Evidence increasingly shows that women improve efficiency in the allocation of such resources. The World Bank has documented the important role women play in the Afghan economy, showing that economic growth is stronger and more sustainable when women and men alike fully participate in the labor market. And when women control more income, families benefit with more money spent on child nutrition, health and education.

The human rights of Afghan women and girls are not only a matter of principle, but they are also intrinsically strategic to the future of the country, which benefits all Afghans and will help promote political stability as well as economic development. Peace agreements that have women’s participation increases the probability of a pact lasting at least two years by 20 percent and the probability of one lasting 15 years by 35 percent.
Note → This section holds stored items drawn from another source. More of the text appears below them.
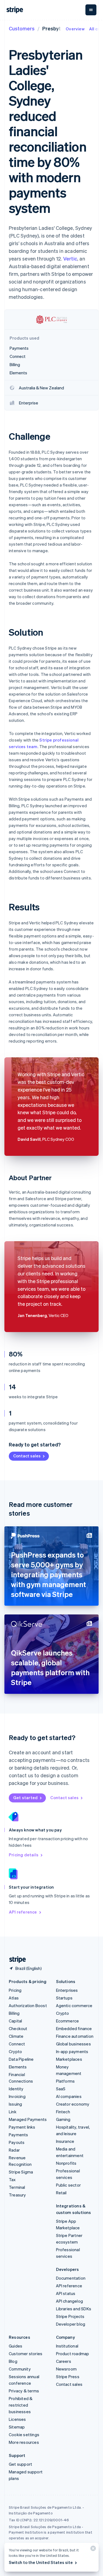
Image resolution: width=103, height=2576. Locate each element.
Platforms (65, 2081)
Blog (13, 2361)
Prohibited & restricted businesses (20, 2405)
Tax (12, 2179)
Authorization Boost (28, 2005)
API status (66, 2293)
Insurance (65, 2141)
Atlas (14, 1998)
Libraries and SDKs (73, 2308)
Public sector (68, 2185)
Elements (18, 2067)
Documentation (71, 2278)
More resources (24, 2442)
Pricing (15, 1990)
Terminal (17, 2187)
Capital (15, 2021)
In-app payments (72, 2051)
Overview (75, 28)
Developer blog (70, 2324)
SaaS (61, 2088)
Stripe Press (67, 2376)
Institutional (67, 2346)
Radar (14, 2150)
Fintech (63, 2111)
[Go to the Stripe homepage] (15, 1959)
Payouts (16, 2142)
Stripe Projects (70, 2316)
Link (12, 2111)
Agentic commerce (74, 2005)
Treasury (17, 2195)
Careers (63, 2361)
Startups (64, 1998)
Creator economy (73, 2104)
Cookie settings (24, 2434)
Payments (18, 2134)
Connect (17, 2044)
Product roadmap (72, 2353)
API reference (23, 1912)
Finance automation (75, 2036)
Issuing (15, 2104)
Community (20, 2369)
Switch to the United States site (41, 2562)
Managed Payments (28, 2119)
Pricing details (23, 1854)
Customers (22, 28)
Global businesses (73, 2044)
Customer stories (25, 2353)
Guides (15, 2346)
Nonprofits (66, 2163)
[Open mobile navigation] (90, 9)
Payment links (22, 2127)
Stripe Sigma (21, 2172)
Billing (14, 2013)
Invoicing (17, 2096)
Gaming (63, 2119)
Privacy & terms (24, 2390)
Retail (61, 2192)
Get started (25, 1797)
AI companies (69, 2096)
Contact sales (27, 1455)
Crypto (15, 2051)
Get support (20, 2464)
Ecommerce (67, 2021)
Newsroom (66, 2369)
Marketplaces (69, 2059)
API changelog (69, 2301)
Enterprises (67, 1990)
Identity (16, 2088)
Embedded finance (74, 2028)
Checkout (18, 2028)
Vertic (70, 258)
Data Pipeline (21, 2059)
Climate (16, 2036)
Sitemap (17, 2427)
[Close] (92, 2549)
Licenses (17, 2419)
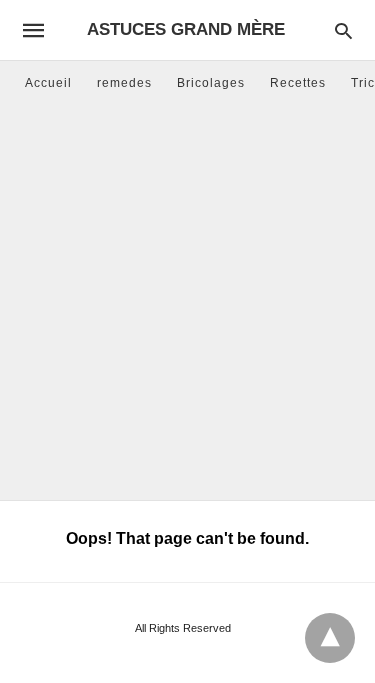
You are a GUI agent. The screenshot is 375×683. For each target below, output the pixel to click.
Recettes (298, 83)
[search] (343, 30)
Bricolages (211, 83)
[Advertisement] (187, 302)
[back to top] (330, 638)
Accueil (48, 83)
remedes (124, 83)
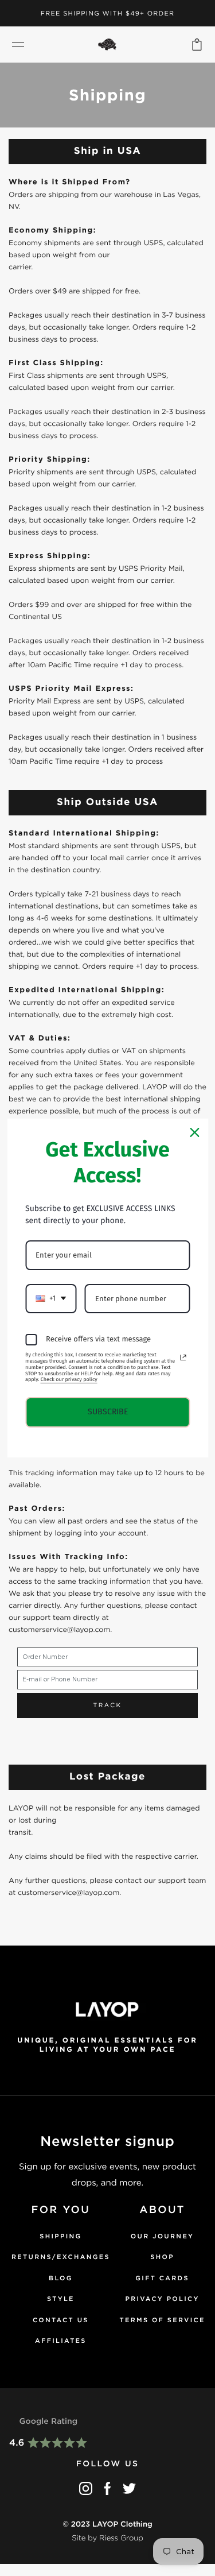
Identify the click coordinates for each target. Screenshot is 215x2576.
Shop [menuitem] (162, 2257)
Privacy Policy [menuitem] (163, 2299)
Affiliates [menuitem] (61, 2341)
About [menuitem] (162, 2210)
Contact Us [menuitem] (61, 2320)
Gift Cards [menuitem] (162, 2278)
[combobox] (50, 1299)
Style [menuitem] (61, 2299)
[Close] (194, 1132)
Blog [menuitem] (61, 2278)
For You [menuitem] (61, 2210)
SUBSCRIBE (108, 1412)
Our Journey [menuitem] (162, 2236)
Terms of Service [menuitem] (162, 2320)
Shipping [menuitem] (60, 2236)
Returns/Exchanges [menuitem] (60, 2257)
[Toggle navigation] (18, 44)
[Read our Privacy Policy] (183, 1357)
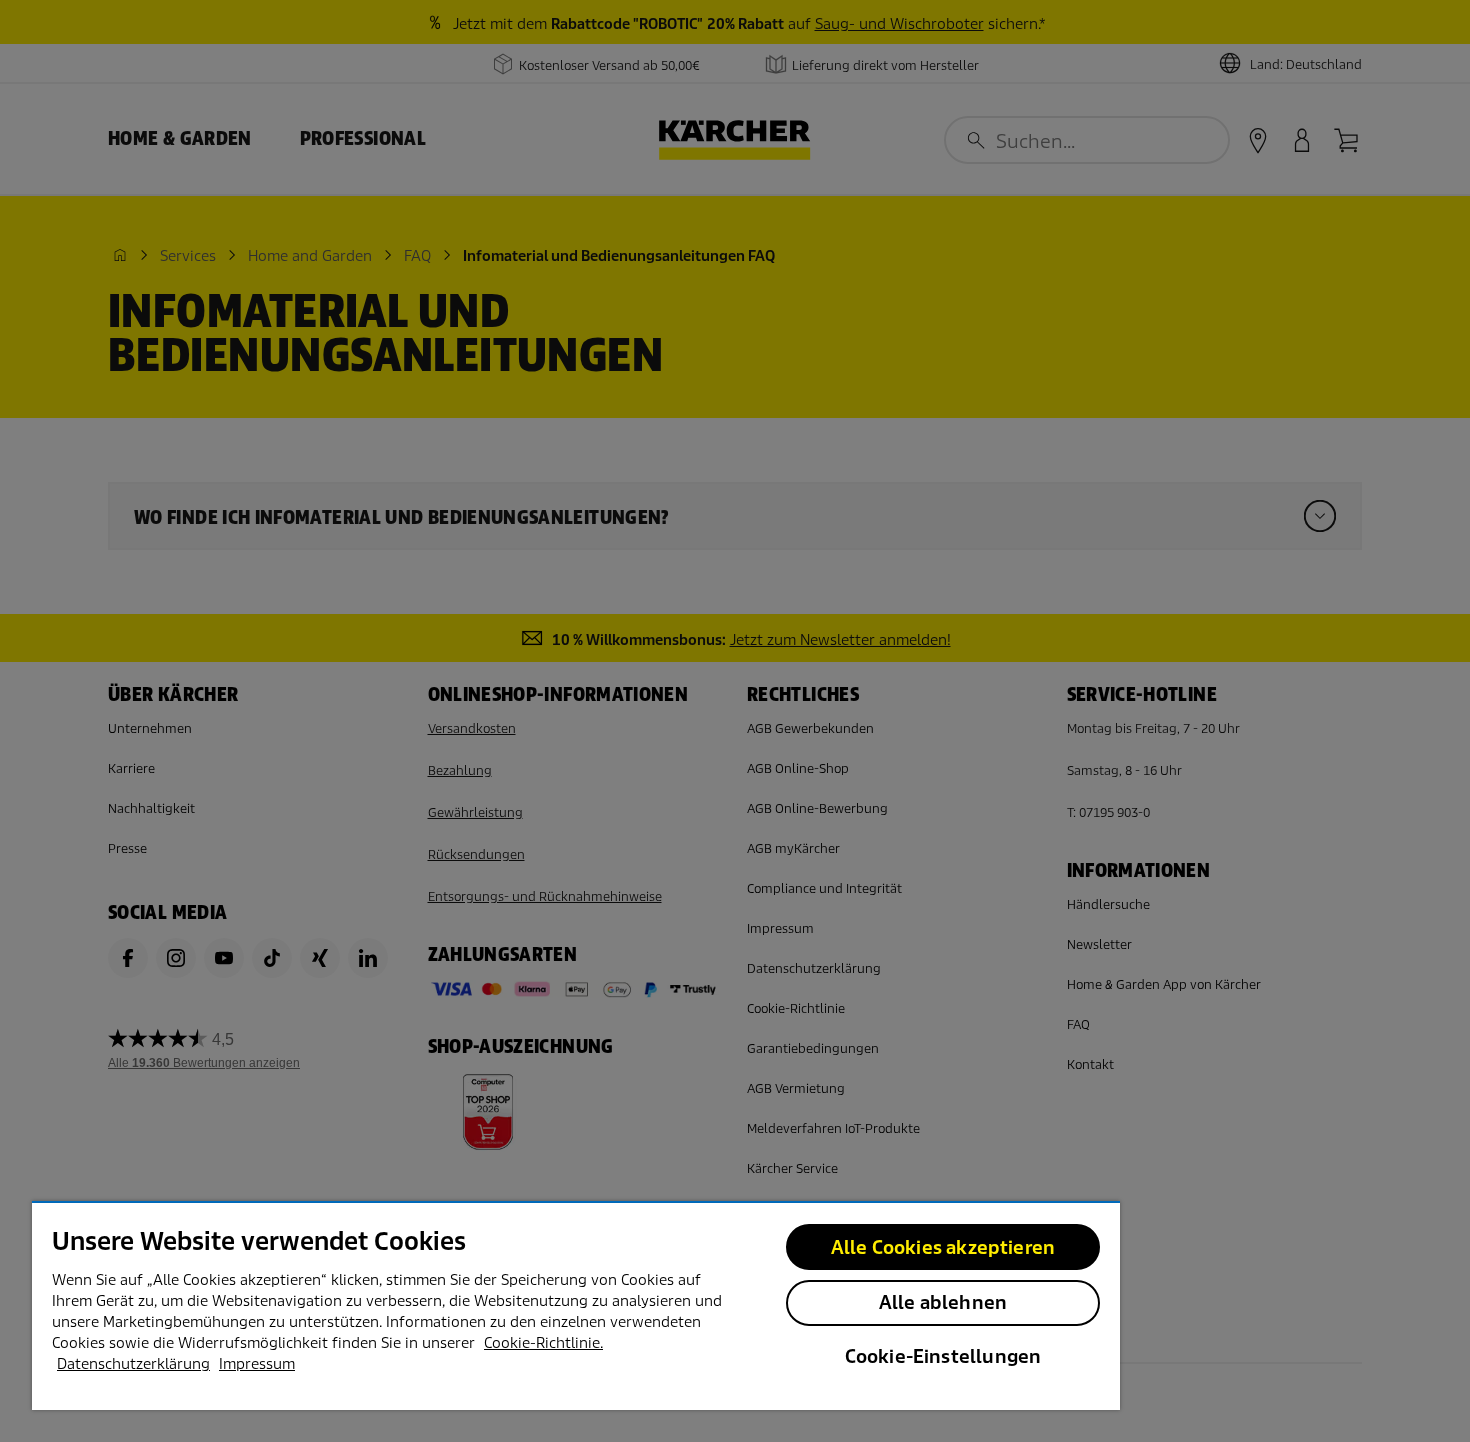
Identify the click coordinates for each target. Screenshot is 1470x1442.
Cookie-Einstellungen (943, 1356)
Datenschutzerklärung (133, 1364)
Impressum (257, 1364)
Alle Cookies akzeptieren (943, 1247)
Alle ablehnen (943, 1302)
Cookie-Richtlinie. (543, 1343)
Again, the inclusion of women is not only the right thing to do, it’s the smart thing to do, as recognized recently even by The Economist.

We are part of the new Women’s Forum on Afghanistan, bringing together global women leaders and Afghan women leaders who are all committed to the protection and promotion of women’s rights in Afghanistan. Everyone in this circle agrees that humanitarian aid is an urgent priority, and that recognition of fundamental human rights is not incompatible with this priority but will rather advance its effective delivery. Everyone also agrees that what happens in Afghanistan will affect the rest of the world, that we are all in this together. We are calling for the establishment of a formal process to ensure consultation with Afghan women on decisions that are made regarding the disbursement of funding in Afghanistan and for priority to be given to Afghan women-led organizations in carrying out programs and aid delivery in the country.
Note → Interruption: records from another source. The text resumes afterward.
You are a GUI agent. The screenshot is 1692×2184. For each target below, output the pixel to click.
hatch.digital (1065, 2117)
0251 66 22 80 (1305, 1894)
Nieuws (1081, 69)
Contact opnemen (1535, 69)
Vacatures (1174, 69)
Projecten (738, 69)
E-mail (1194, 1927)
The crisis in Afghanistan is the latest and perhaps most urgent opportunity for the United Nations to give meaning to Security Council Resolution 1325. This resolution recognized the critical role of women in promoting peace and security and called for the inclusion of women in decision-making to that end. It was adopted on Oct. 31, 2000, nearly a year before 9/11 and the subsequent war in Afghanistan. We have to move forward, not backward, if we want to live in a world where peace and security prevail — a world that benefits everyone, including the Taliban. The status of women in any and every country is closely linked to the security and success of that country. Afghanistan, sadly, has a terrible track record in this regard.

We can only hope that the recent anniversary of Security Council Resolution 1325 was more than a flurry of words. The UN has done well to put a woman at the helm of the UN mission in Afghanistan, Deborah Lyons, and UN agencies and governments should follow this lead and send delegations that include and are even led by women to Afghanistan.

Let’s take this opportunity to give women, and Afghan women in particular, a chance to participate meaningfully at all levels in decision-making over humanitarian aid distribution. In addition to highlighting the fundamental and universal principle that all human beings are born free and equal in dignity and rights, including women in such commitments will greatly enhance the potential for Afghanistan to survive and even thrive.

Margot Wallström, a former foreign minister of Sweden, is chair of the Women’s Forum for Afghanistan.

 

Susana Malcorra, who was minister of foreign affairs of Argentina from 2015 to 2017, is a founder of Global Women Leaders.